Showing 4 changed files with 42 additions and 56 deletions.
diff --git a/CHANGELOG.md b/CHANGELOG.md
@@ -1,7 +1,9 @@
-## 0.15.1-dev7
+## 0.15.1-dev8
 
 ### Enhancements
 
+* **Improve `pdfminer` embedded `image` extraction to exclude text elements and produce more accurate bounding boxes.** This results in cleaner, more precise element extraction in `pdf` partitioning.
+
 ### Features
 
 * **Mark ingest as deprecated** Begin sunset of ingest code in this repo as it's been moved to a dedicated repo.

diff --git a/unstructured/__version__.py b/unstructured/__version__.py
@@ -1 +1 @@
-__version__ = "0.15.1-dev7"  # pragma: no cover
+__version__ = "0.15.1-dev8"  # pragma: no cover
diff --git a/unstructured/partition/pdf_image/pdfminer_processing.py b/unstructured/partition/pdf_image/pdfminer_processing.py
@@ -5,7 +5,7 @@
 from unstructured.documents.elements import ElementType
 from unstructured.partition.pdf_image.pdf_image_utils import remove_control_characters
 from unstructured.partition.pdf_image.pdfminer_utils import (
-    get_images_from_pdf_element,
+    extract_image_objects,
     open_pdfminer_pages_generator,
     rect_to_bbox,
 )
@@ -51,32 +51,26 @@ def process_data_with_pdfminer(
     for page, page_layout in open_pdfminer_pages_generator(file):
         height = page_layout.height
 
-        layout: List["TextRegion"] = []
+        layout: list["TextRegion"] = []
         for obj in page_layout:
             x1, y1, x2, y2 = rect_to_bbox(obj.bbox, height)
 
             if hasattr(obj, "get_text"):
                 _text = obj.get_text()
-                element_class = EmbeddedTextRegion  # type: ignore
+                text_region = _create_text_region(
+                    x1, y1, x2, y2, coef, _text, Source.PDFMINER, EmbeddedTextRegion
+                )
+                if text_region.bbox is not None and text_region.bbox.area > 0:
+                    layout.append(text_region)
             else:
-                embedded_images = get_images_from_pdf_element(obj)

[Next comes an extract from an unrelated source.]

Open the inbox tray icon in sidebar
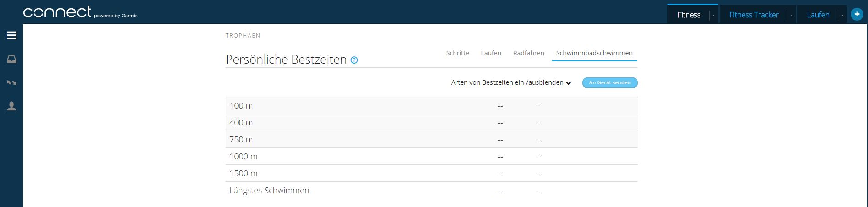The image size is (868, 207). [x=11, y=59]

-                if len(embedded_images) > 0:
-                    _text = None
-                    element_class = ImageTextRegion  # type: ignore
-                else:
-                    continue
-
-            text_region = element_class.from_coords(
-                x1 * coef,
-                y1 * coef,
-                x2 * coef,
-                y2 * coef,
-                text=_text,
-                source=Source.PDFMINER,
-            )
-
-            if text_region.bbox is not None and text_region.bbox.area > 0:
-                layout.append(text_region)
+                inner_image_objects = extract_image_objects(obj)
+                for img_obj in inner_image_objects:
+                    new_x1, new_y1, new_x2, new_y2 = rect_to_bbox(img_obj.bbox, height)
+                    text_region = _create_text_region(
+                        new_x1, new_y1, new_x2, new_y2, coef, None, Source.PDFMINER, ImageTextRegion
+                    )
+                    if text_region.bbox is not None and text_region.bbox.area > 0:
+                        layout.append(text_region)
 
         # NOTE(christine): always do the basic sort first for deterministic order across
         # python versions.
@@ -90,6 +84,18 @@ def process_data_with_pdfminer(
     return layouts
 
 
+def _create_text_region(x1, y1, x2, y2, coef, text, source, region_class):
+    """Creates a text region of the specified class with scaled coordinates."""
+    return region_class.from_coords(
+        x1 * coef,
+        y1 * coef,
+        x2 * coef,
+        y2 * coef,
+        text=text,
+        source=source,
+    )
+
+
 @requires_dependencies("unstructured_inference")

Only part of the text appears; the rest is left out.